▶ _Description of the task_:
Pictures are to be excluded. Please print only the lines from the one containing "Image resolution: width=1222" through the end of the data, exactly as they appear.

Collected data entries:
┄┄┄┄┄┄┄┄┄┄

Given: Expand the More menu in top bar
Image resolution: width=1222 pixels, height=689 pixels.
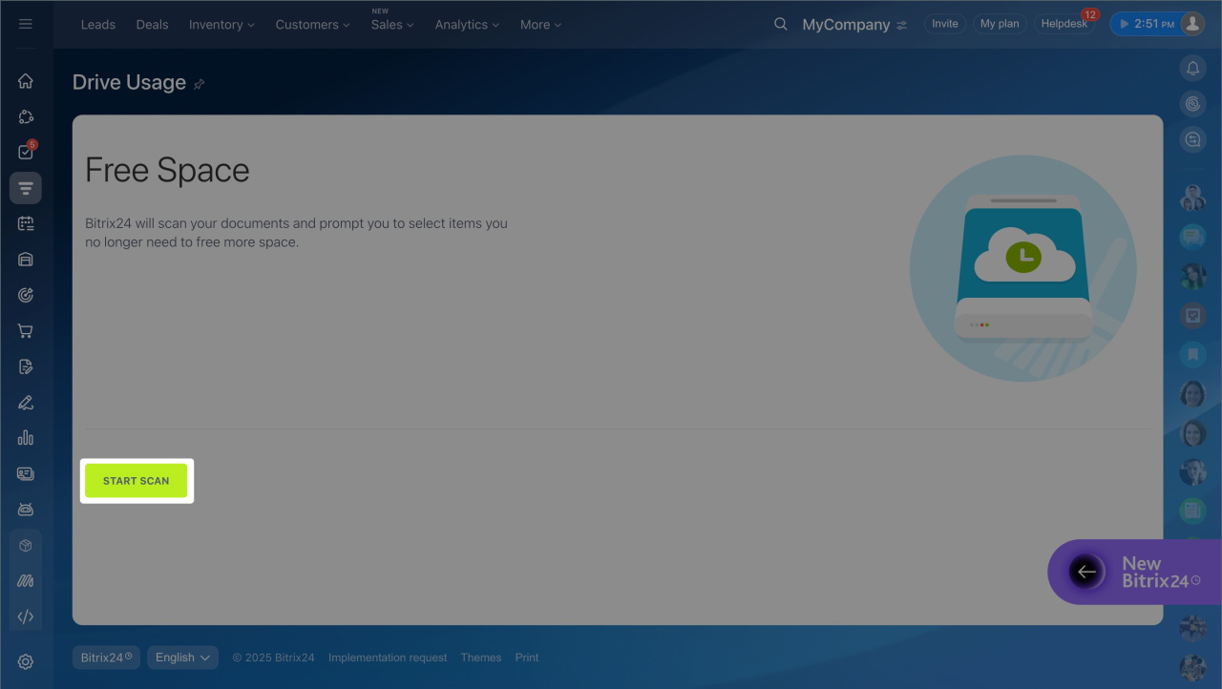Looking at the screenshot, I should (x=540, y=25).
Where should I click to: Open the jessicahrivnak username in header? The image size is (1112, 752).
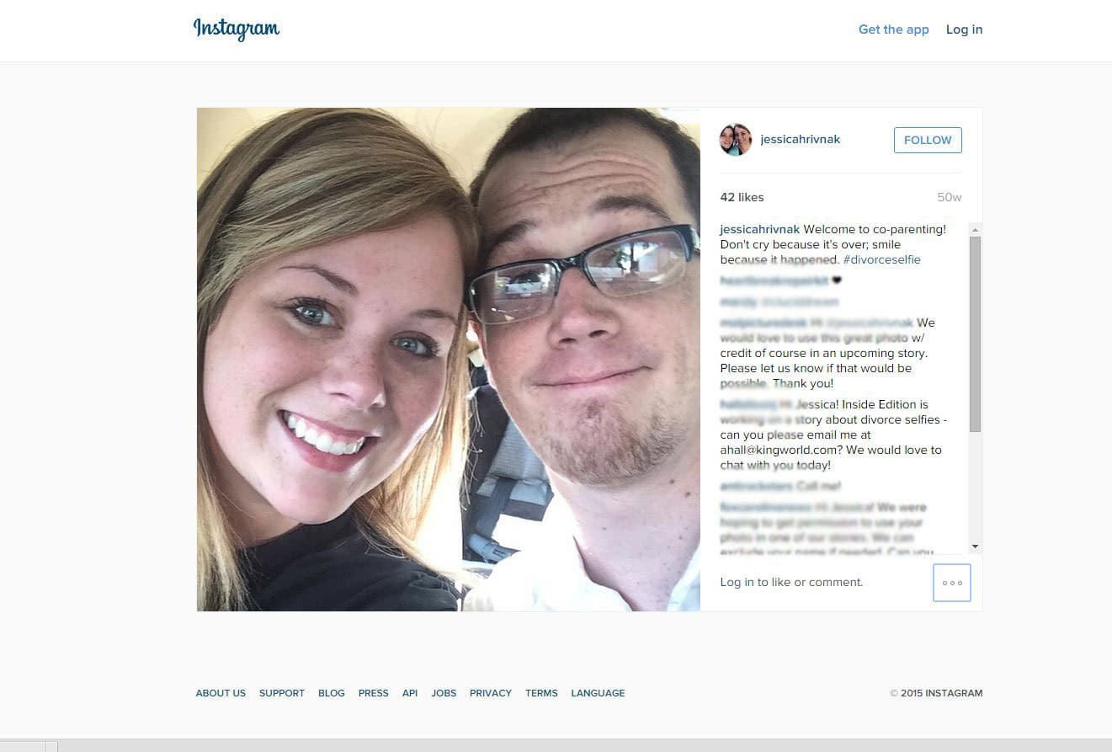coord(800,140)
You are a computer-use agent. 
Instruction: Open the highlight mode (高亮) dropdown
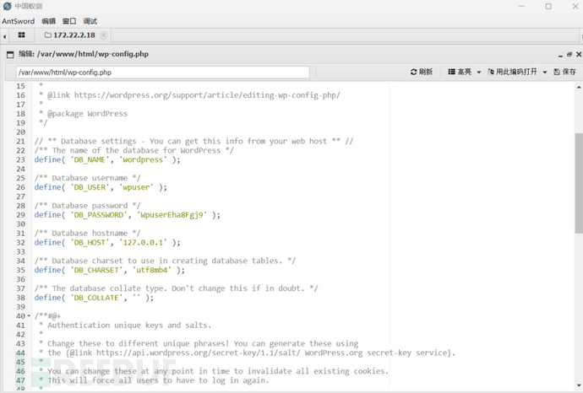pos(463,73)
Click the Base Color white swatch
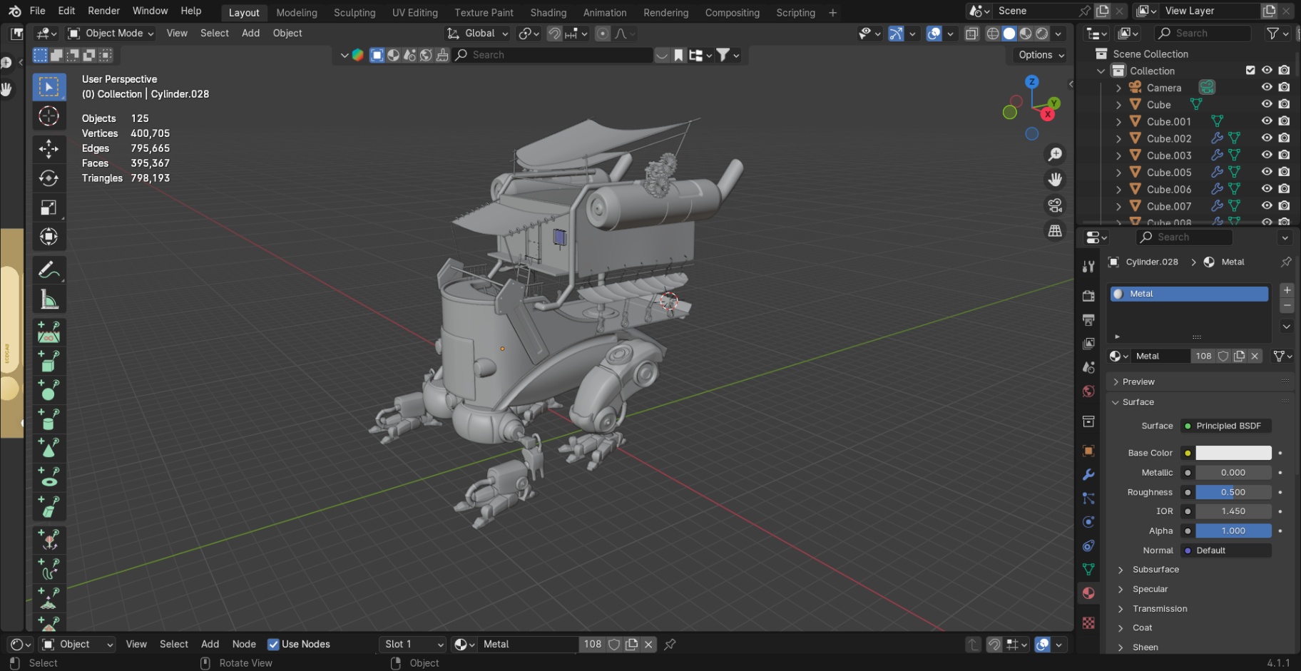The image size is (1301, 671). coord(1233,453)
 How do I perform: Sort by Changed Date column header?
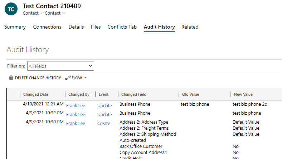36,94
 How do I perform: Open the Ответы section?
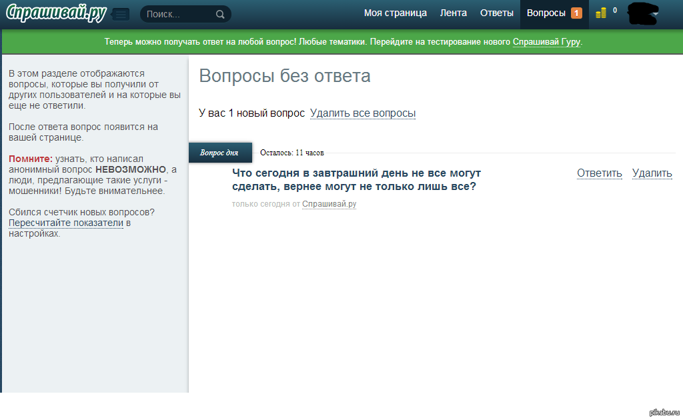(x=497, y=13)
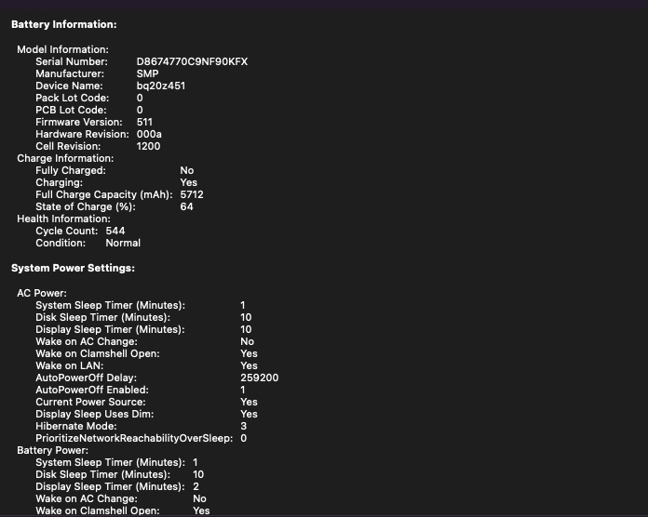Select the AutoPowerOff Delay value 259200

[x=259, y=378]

┄┄┄┄┄┄┄┄┄┄

▶ _Result of this task_:
Image resolution: width=1222 pixels, height=689 pixels.
Looking at the screenshot, I should (x=540, y=25).
Where should I click to: Open the jessicahrivnak username in header? The image size is (1112, 752).
coord(800,140)
You are a computer-use agent. 
Instruction: Open the highlight mode (高亮) dropdown
pos(463,73)
Click the Base Color white swatch
The image size is (1301, 671). coord(1233,453)
 How do I perform: Sort by Changed Date column header?
36,94
 How do I perform: Open the Ответы section?
(x=497, y=13)
Select the AutoPowerOff Delay value 259200

[x=259, y=378]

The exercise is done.